What the students I teach don’t know is that by helping them, I’m helping myself. Yep. Helping the blind gives me that warm and fuzzy feeling, a sense of purpose, and keeps me active in the local blind community. It’s really quite gratifying for me to give another blind person some of their confidence back! Such warm fuzziness.
Well, I may be going out on a limb here…But, I would suspect that the benefits of volunteering are good for one’s mental health. I came across a great article that explains more about volunteering and your health. (Here’s a hint….Volunteering is good for you!)

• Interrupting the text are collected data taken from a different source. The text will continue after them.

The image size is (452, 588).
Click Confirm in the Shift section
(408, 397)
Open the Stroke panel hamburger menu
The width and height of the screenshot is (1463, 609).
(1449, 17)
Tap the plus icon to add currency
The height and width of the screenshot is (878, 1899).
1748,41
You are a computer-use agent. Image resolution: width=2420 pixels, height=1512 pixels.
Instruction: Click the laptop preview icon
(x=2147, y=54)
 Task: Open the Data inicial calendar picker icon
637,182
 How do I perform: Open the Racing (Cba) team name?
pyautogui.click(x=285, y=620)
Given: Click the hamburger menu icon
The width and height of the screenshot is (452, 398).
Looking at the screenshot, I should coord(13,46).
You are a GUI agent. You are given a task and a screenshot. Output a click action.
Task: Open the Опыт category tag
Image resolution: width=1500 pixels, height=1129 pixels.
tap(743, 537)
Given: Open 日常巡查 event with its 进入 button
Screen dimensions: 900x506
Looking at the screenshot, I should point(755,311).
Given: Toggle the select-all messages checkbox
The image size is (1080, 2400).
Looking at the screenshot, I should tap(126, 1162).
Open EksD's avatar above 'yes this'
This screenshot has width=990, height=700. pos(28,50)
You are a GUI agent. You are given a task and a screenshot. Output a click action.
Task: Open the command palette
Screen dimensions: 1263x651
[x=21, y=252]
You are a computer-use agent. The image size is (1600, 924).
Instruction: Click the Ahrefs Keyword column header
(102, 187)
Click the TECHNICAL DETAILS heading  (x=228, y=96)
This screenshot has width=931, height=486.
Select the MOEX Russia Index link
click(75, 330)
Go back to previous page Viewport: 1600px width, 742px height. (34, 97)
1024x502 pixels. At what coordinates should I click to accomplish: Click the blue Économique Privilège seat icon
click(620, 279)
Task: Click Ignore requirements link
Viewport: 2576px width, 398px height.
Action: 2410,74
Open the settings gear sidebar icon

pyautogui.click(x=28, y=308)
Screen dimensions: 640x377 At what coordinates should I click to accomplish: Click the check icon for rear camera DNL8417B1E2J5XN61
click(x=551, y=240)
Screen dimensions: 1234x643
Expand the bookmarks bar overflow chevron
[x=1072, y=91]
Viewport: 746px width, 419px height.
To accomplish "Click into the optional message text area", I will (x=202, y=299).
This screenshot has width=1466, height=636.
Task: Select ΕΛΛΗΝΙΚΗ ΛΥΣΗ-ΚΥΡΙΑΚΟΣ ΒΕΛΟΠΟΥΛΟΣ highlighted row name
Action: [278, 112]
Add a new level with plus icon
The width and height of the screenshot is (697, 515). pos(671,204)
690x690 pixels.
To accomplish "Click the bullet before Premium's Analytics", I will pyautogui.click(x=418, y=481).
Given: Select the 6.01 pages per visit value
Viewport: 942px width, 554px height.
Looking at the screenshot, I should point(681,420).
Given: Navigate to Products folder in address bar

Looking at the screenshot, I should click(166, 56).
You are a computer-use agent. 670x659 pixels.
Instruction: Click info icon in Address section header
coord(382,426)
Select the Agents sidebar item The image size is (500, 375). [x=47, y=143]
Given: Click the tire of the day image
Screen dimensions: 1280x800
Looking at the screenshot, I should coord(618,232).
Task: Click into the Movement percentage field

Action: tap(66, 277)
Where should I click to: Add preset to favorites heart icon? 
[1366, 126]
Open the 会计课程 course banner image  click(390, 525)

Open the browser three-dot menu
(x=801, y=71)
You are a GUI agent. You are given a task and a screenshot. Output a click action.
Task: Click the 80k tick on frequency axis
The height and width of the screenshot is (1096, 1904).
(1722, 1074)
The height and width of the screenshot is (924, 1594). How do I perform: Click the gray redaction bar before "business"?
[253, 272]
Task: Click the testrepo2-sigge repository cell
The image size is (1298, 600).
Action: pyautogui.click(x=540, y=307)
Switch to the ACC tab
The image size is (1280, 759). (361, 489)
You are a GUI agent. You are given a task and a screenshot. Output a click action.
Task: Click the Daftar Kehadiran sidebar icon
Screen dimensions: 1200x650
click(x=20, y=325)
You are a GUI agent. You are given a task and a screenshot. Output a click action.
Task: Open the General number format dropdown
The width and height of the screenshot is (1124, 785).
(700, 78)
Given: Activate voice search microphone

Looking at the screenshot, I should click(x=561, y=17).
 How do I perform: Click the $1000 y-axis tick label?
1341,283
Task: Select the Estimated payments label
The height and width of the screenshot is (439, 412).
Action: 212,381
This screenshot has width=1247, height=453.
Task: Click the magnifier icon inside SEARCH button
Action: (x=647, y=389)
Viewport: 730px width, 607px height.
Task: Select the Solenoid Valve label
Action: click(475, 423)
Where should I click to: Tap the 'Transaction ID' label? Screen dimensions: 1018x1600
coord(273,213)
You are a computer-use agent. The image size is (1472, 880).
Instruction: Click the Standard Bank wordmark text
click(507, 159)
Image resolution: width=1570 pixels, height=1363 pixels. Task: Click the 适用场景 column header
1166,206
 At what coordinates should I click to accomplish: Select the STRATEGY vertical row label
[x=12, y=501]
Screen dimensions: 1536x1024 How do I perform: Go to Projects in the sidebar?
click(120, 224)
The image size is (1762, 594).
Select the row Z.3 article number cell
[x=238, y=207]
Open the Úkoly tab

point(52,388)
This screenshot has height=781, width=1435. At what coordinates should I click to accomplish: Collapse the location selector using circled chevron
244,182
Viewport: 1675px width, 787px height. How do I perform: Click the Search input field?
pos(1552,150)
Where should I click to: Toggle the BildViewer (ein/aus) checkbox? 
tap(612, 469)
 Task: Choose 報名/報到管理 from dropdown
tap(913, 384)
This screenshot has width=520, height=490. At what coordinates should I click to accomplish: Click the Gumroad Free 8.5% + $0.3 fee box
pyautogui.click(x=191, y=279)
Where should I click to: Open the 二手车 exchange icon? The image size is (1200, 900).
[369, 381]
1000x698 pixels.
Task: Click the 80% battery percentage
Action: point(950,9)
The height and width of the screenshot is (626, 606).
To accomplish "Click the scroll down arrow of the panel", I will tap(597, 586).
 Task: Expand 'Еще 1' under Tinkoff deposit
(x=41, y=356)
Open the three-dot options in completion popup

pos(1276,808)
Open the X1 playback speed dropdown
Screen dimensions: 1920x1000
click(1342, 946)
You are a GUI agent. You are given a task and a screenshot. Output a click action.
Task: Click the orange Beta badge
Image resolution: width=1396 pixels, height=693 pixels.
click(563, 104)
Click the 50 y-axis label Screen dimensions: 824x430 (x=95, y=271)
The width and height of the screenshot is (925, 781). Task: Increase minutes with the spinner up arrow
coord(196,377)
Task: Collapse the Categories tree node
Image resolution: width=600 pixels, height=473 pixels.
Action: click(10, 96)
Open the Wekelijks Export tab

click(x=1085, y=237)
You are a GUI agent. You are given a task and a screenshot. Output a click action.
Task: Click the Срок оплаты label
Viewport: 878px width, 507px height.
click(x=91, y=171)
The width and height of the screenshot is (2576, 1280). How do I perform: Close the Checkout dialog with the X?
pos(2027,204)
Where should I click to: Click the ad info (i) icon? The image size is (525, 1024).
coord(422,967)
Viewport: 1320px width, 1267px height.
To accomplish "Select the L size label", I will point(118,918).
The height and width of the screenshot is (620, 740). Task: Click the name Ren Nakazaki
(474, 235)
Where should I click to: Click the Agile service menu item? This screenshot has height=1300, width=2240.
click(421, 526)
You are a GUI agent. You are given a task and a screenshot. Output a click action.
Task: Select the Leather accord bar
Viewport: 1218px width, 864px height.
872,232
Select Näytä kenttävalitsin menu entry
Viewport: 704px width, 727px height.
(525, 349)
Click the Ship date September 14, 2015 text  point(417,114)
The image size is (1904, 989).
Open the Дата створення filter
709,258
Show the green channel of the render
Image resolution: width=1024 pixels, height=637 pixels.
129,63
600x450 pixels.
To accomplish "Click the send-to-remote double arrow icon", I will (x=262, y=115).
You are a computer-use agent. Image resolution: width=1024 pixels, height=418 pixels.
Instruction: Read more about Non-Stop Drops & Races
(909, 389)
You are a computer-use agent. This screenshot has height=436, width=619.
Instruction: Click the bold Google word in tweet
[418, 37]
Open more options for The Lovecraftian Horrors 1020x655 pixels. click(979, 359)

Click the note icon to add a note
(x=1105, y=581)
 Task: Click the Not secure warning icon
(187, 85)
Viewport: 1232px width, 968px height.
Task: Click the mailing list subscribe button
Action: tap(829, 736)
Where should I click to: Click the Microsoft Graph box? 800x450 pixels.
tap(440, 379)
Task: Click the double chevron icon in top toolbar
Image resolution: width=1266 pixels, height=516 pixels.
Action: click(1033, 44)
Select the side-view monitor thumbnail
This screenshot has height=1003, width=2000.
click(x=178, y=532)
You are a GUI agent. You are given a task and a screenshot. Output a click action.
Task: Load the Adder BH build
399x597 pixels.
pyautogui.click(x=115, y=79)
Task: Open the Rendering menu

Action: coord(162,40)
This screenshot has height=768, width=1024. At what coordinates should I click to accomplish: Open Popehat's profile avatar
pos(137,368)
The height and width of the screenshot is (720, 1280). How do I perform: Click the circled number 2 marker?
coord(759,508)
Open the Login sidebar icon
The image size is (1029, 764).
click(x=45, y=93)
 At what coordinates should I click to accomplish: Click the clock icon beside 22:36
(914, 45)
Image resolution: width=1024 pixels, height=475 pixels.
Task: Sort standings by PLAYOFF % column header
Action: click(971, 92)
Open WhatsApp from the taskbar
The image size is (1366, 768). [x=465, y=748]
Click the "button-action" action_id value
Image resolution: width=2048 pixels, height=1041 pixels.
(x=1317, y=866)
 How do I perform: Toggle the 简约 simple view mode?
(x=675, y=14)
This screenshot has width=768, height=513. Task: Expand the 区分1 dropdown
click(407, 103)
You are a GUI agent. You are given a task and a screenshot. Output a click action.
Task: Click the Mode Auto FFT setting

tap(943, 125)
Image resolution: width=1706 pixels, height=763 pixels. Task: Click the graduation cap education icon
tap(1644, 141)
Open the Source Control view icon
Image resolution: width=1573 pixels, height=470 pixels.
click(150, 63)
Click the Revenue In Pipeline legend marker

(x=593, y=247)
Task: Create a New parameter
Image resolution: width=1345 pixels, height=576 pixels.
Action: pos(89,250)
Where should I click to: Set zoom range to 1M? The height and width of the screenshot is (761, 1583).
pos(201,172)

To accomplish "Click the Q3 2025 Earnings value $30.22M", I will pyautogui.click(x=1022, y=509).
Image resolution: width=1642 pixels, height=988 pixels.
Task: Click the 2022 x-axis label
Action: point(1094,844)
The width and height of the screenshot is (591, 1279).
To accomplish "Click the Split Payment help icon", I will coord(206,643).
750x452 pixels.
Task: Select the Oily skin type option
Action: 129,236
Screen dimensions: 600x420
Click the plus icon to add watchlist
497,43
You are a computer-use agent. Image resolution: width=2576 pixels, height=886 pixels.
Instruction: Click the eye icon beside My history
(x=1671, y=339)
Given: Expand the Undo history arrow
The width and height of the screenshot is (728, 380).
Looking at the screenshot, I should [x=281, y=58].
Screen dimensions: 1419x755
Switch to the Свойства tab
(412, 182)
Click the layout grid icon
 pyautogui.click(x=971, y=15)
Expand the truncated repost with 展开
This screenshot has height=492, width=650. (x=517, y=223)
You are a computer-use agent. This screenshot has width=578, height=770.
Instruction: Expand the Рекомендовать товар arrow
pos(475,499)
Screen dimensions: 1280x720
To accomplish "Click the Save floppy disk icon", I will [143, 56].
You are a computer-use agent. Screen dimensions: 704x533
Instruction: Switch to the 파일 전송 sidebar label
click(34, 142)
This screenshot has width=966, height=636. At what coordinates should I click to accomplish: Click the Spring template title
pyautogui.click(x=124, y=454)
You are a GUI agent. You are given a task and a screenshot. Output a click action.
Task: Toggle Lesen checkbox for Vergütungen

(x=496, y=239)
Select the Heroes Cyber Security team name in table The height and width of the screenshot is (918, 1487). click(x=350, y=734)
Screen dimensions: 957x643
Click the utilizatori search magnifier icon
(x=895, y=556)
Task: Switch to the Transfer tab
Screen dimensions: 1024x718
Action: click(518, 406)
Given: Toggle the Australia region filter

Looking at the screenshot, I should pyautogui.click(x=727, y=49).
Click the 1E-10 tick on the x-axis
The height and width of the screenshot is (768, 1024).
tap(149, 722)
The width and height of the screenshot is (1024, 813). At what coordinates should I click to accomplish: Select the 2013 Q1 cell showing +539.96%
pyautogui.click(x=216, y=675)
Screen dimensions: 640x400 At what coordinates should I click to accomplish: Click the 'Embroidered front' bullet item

The Caring Cure: Can Helping Others Help Yourself?
By Sara Konrath, PhD
“Most of us know that if we eat our fruit and veggies, exercise often, and avoid smoking, we have a better chance of living longer and healthier lives. But your doctor may not have told you that regularly giving to others should perhaps be added to that healthy checklist. A new paper led by Dr. Suzanne Richards at the University of Exeter Medical School reviews 40 studies from the past 20 years on the link between volunteering and health. The article, which is freely available in the open access journal BMC Public Health, finds that volunteering is associated with lower depression, increased well-being, and a 22% reduction in the later risk of dying.” Click here to continue reading article published on Psychology Today.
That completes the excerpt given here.